Azure / kubelogin

A Kubernetes credential (exec) plugin implementing azure authentication
https://azure.github.io/kubelogin/
MIT License
487 stars 92 forks source link

No possibility to use Service Principal when Workload Identity is enabled in the Pod #375

Open daleksandrowiczgd opened 10 months ago

daleksandrowiczgd commented 10 months ago

Problem

We have been encountering the issue in our pipelines, when we try to run kubectl commands in self-managed runners.

When we have Workload Identity variables in our Pod (AZURE_CLIENT_ID, AZURE_CLIENT_SECRET, AZURE_FEDERATED_CREDENTIALS), we've no choice to use another type of Azure AD object like Service Principal, even if we have converted the kubeconfig by using kubelogin convert-kubeconfig with Service Principal credentials.

When we migrated from deprecated AAD Pod Identity, we had to do many workarounds to not interrupt working of each of our pipelines/scripts. For example, we had to override the AZURE_CLIENT_ID variable only for the time of running kubectl command, which is redundant, time consuming and not convenient.

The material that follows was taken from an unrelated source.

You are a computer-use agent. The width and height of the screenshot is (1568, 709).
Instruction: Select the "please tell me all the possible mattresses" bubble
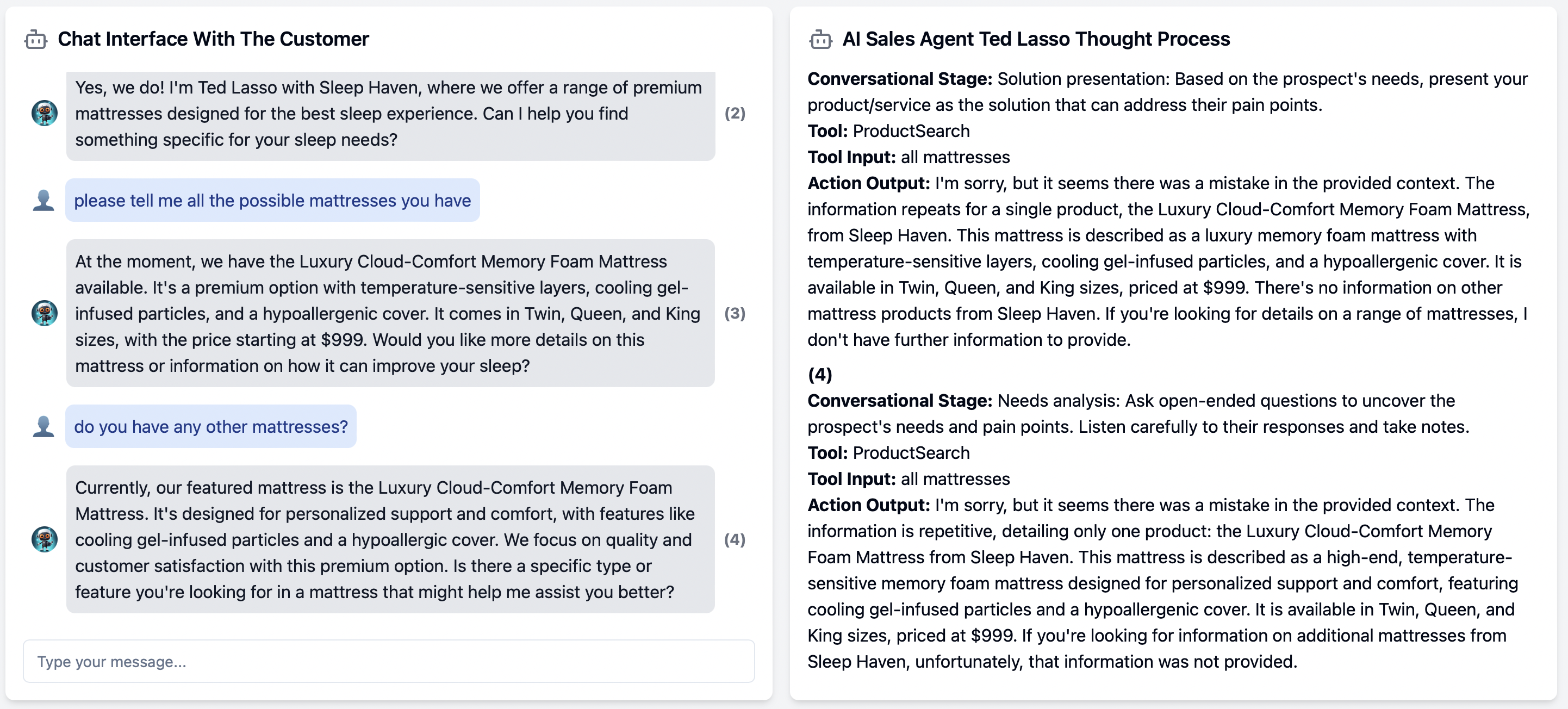[x=272, y=200]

We noticed that even if you are logged in via az login with SP credentials, running the az aks get-credentials and then kubelogin convert-kubeconfig -l spn with Service Principal arguments --client-id <AZURE_CLIENT_ID> --client-secret <AZURE_CLIENT_SECRET> --tenant-id <AZURE_TENANT_ID>, the kubeconfig file will anyway get Workload Identity client ID in the kubelogin get-token command as the CLI argument.

Moreover, even if we override AZURE_CLIENT_ID to use SP one only during running kubelogin convert-kubeconfig -l spn command, the next kubectl command run still uses the Workload Identity.

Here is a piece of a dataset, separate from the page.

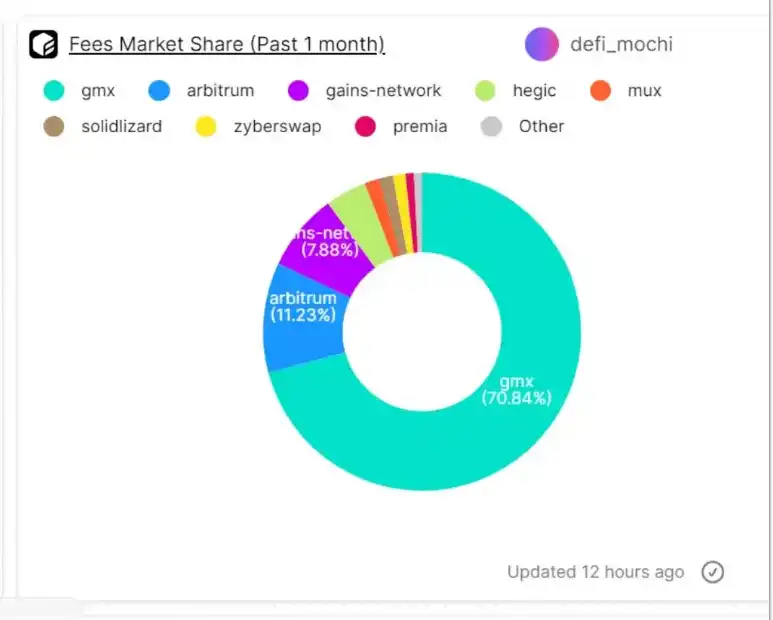Select the purple 7.88% gains-network slice
Screen dimensions: 773x620
point(328,246)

AZURE_CLIENT_ID environment variable always takes precedence over cli arguments - I don't know if it's intended, but for sure is not obvious.

There should be an option to authenticate to the AKS cluster by using Service Principal, even if Workload Identity's variables are injected into the Pod. The fact that the command line arguments in the kubeconfig are always overriden by AZURE_CLIENT_ID variable doesn't give us any flexibility.

How to reproduce

Prerequisites

Expected output

kubectl command runs with Service Principal credentials

Real output

kubectl command runs with Workload Identity credentials

weinong commented 10 months ago

@daleksandrowiczgd can you share what your kubeconfig looks like after kubelogin convert-kubeconfig -l spn? you only need to capture the exec plugin part:

      exec:
        apiVersion: client.authentication.k8s.io/v1beta1
        command: kubelogin
        args:
          - get-token
          - --environment
          - AzurePublicCloud
          - --server-id
          - <AAD server app ID>
          - --client-id
          - <AAD client app ID>
          - --tenant-id
          - <AAD tenant ID>

besides, in your repro step you seem to miss -l spn? not sure if this is intentional or not?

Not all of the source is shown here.